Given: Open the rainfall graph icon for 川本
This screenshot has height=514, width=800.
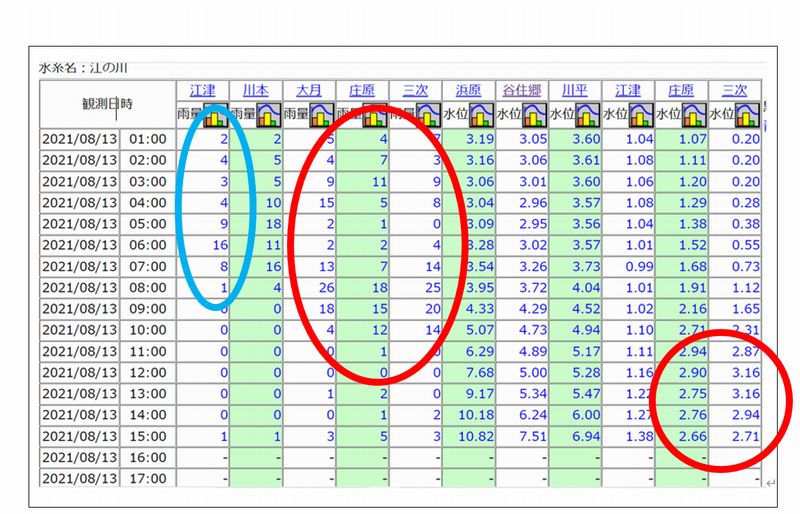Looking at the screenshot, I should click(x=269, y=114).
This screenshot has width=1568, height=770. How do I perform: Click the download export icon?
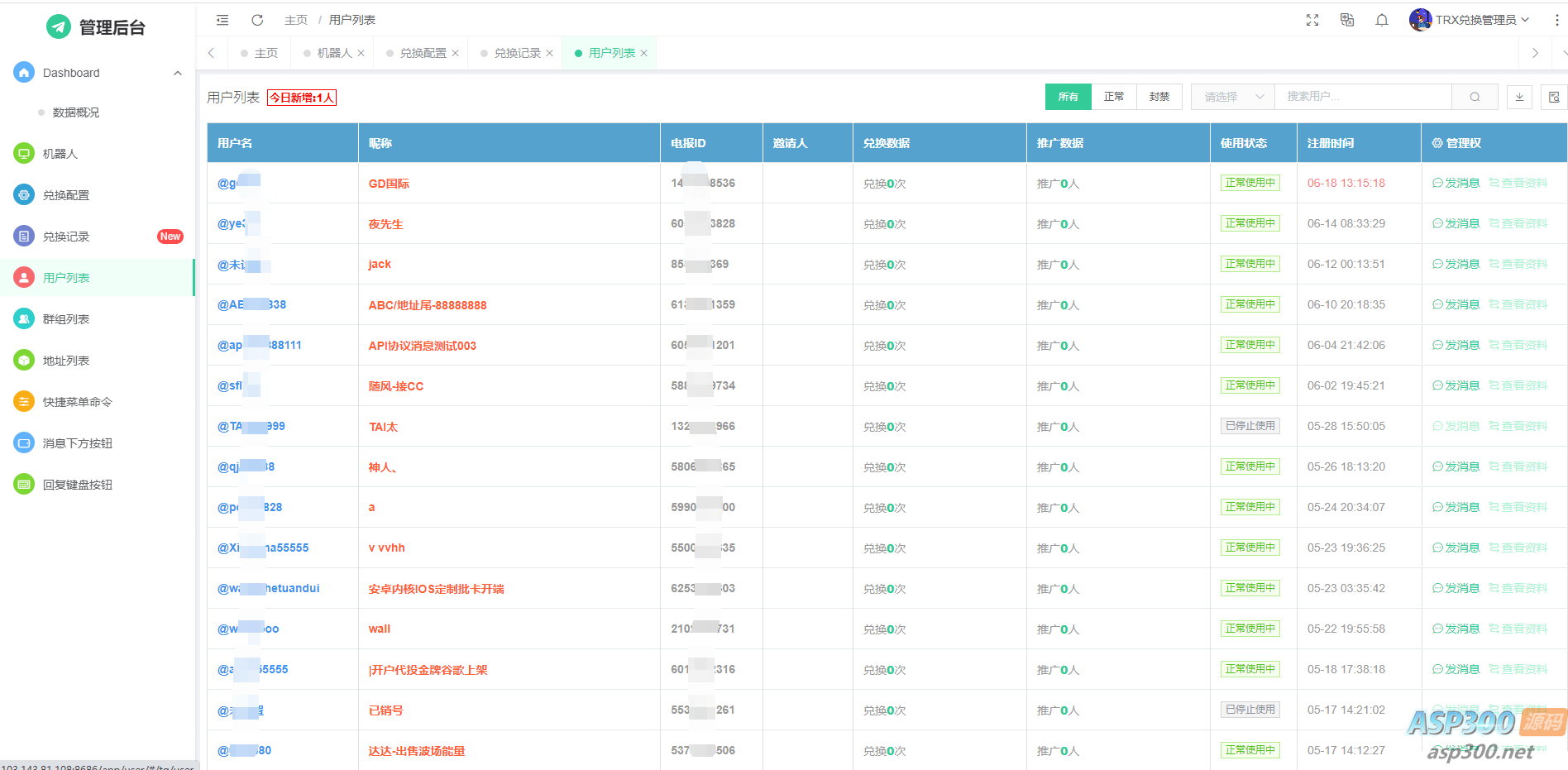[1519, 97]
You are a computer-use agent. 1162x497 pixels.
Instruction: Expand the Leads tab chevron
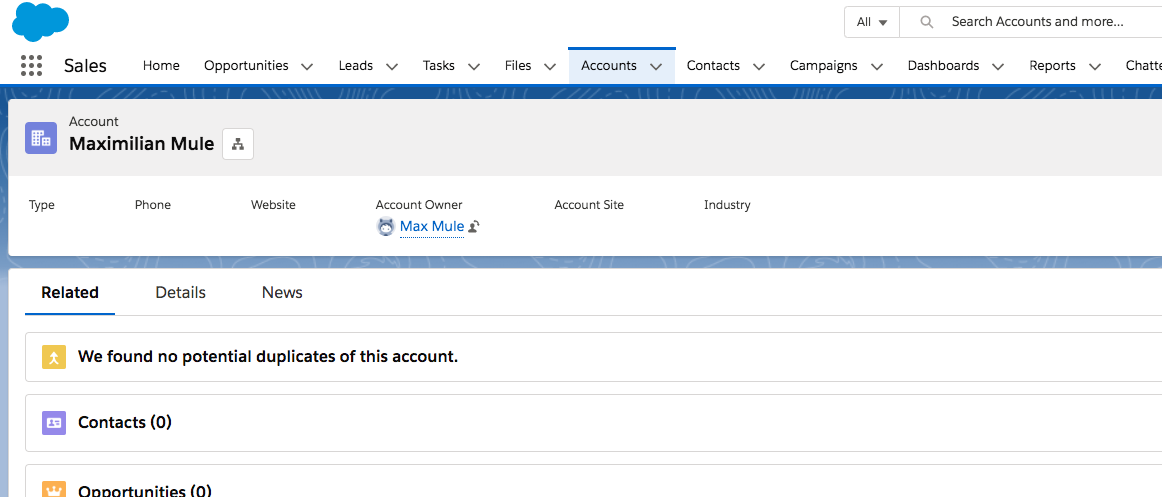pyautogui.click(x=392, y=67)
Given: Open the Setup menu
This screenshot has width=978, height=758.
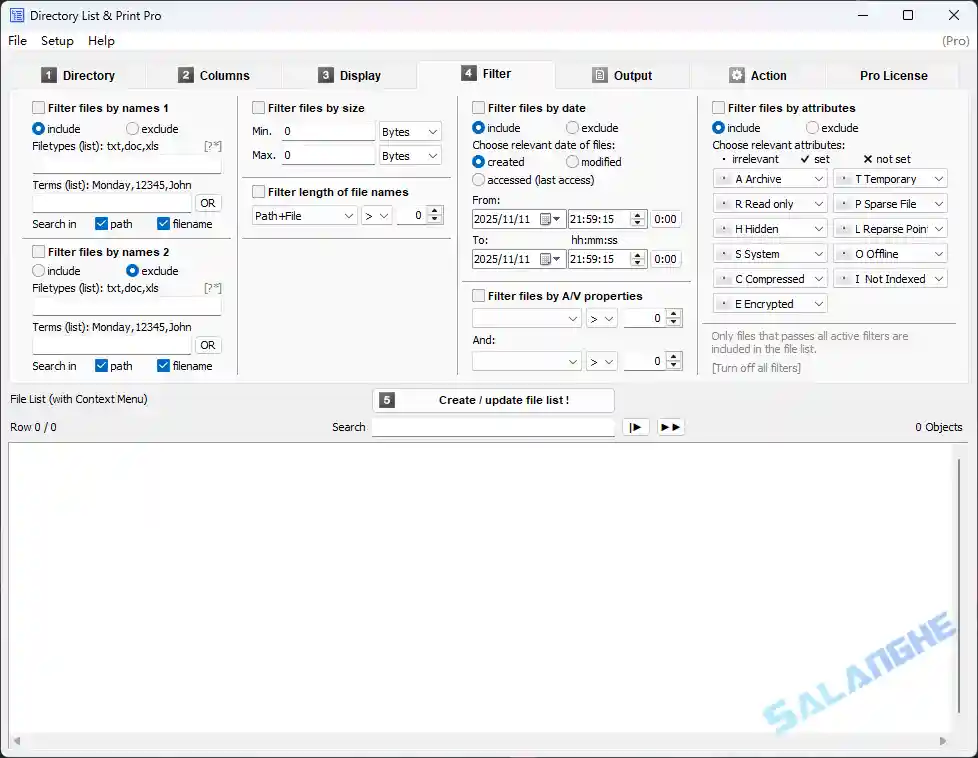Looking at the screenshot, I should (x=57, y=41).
____________________
### Given request
Convert the records above into a two-column CSV with the columns "record_text" and "answer", one row per record. Put each field in quotes, replace line breaks with spaces, and leave out the pictures.

### Correct output
record_text,answer
"Given: Open the rainfall graph icon for 川本 This screenshot has height=514, width=800.","Looking at the screenshot, I should click(x=269, y=114)."
"This screenshot has width=1568, height=770. How do I perform: Click the download export icon?","[1519, 97]"
"You are a computer-use agent. 1162x497 pixels. Instruction: Expand the Leads tab chevron","pyautogui.click(x=392, y=67)"
"Given: Open the Setup menu This screenshot has width=978, height=758.","Looking at the screenshot, I should (x=57, y=41)."